A proposta atual trata todo mundo como se fosse suspeito. Ela manda que empresas de internet guardem dados de todos os usuários, o tempo todo, por precaução. Isso inclui você. Mesmo que você nunca tenha cometido um crime. Mesmo que nunca venha a cometer. Seus dados estariam ali, armazenados, esperando o caso de alguém querer usá-los. Seria como instalar câmeras em todas as casas do país, dizendo que é “só por garantia”.

E não para por aí. O projeto também permite que autoridades invadam celulares, computadores ou servidores usando “métodos ofensivos” — o texto não explica o que isso significa. Pode ser quebrar sua senha, instalar programas espiões ou acessar seus arquivos remotamente sem que você nem saiba. Isso tudo, mesmo que você esteja apenas no mesmo grupo de alguém que está sendo investigado. Mesmo que você só tenha dado bom dia no grupo da família.

Pior: ele permite que essas provas fiquem guardadas por tempo indefinido. Ou seja, mesmo que não sirvam para nada, mesmo que você seja inocente, essas informações sensíveis continuariam armazenadas em algum banco de dados do Estado. Isso não é segurança. Isso é um tipo de vigilância silenciosa, que trata a privacidade como um detalhe, e não como um direito.

Você pode pensar: “mas se eu não devo nada, não tenho o que temer”. Esse é um raciocínio perigoso. Liberdade não é só para quem está em conflito com a lei. É para todo mundo que quer viver com tranquilidade, sem medo de que suas palavras, seus pensamentos, suas conversas privadas sejam vigiadas, interpretadas fora de contexto ou usadas contra você no futuro. A liberdade de expressão, por exemplo, depende de um espaço seguro. Quando as pessoas sabem que estão sendo vigiadas, elas se calam. Quando não há privacidade, há autocensura.

Além disso, o projeto permite que empresas privadas repassem ordens judiciais entre si, como se fossem braços do Estado. Isso bagunça a responsabilidade. Quem responde se houver abuso? Quem protege o cidadão de erros ou exageros? Não se trata de impedir investigações. Trata-se de garantir que elas ocorram com responsabilidade e respeito à Constituição.

Vale lembrar que o Congresso já rejeitou várias dessas ideias em 2019, durante a aprovação da chamada Lei Anticrime.
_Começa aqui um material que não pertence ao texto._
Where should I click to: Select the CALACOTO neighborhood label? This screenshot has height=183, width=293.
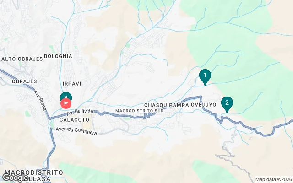click(x=74, y=120)
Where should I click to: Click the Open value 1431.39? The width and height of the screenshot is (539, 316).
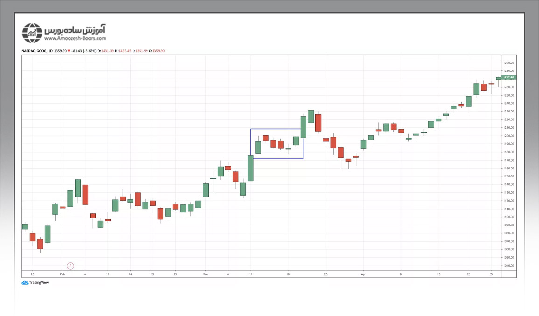104,51

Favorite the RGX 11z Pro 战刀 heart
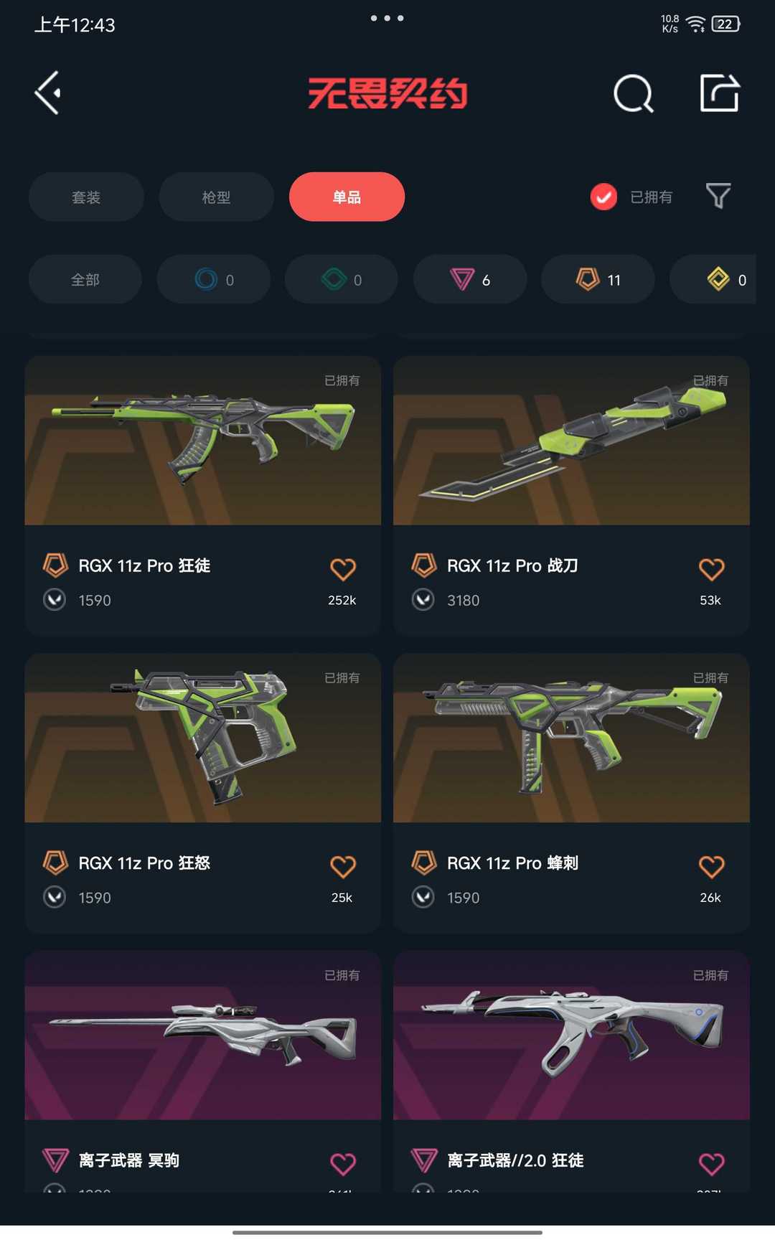click(711, 569)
Essa tentativa de reintroduzi-las, agora disfarçadas de modernização digital, precisa ser observada com atenção. O Brasil pode e deve avançar no combate ao crime cibernético, mas não às custas da liberdade de quem vive dentro da lei.

Ninguém quer um país onde criminosos escapem porque a Justiça está de olhos vendados. Mas também não queremos um país onde todo mundo é observado o tempo todo, onde viver online é como caminhar em um corredor de espelhos. A tecnologia deve servir para proteger, não para vigiar. Deve ajudar a Justiça, sem transformar a vida digital num campo minado.
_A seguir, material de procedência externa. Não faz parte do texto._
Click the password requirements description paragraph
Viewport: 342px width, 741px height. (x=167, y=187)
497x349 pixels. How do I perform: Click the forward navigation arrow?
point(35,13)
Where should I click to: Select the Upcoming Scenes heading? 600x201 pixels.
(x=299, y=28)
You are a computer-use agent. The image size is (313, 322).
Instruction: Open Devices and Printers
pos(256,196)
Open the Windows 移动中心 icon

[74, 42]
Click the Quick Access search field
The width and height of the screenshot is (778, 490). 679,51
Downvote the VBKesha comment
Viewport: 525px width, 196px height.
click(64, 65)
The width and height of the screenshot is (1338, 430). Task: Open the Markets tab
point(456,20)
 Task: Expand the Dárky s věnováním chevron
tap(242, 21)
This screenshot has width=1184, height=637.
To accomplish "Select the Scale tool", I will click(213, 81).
O que propomos é simples: que os termos do projeto sejam claros, que o acesso a dados seja feito com autorização judicial, que os dados de pessoas inocentes não sejam arrastados junto com os de quem está sendo investigado, e que nenhuma empresa seja obrigada a agir como polícia. Que a liberdade e a privacidade sejam tratadas como o que são — direitos de todos, e não favores do Estado.

O cidadão que respeita as leis não pode ser tratado como exceção. O Brasil precisa de leis firmes contra o crime, mas ainda mais firmes na defesa da liberdade. Porque nenhuma tecnologia, por mais avançada que seja, justifica um país onde todo mundo vive sob suspeita.

Este texto não representa, necessariamente, a opinião de CartaCapital.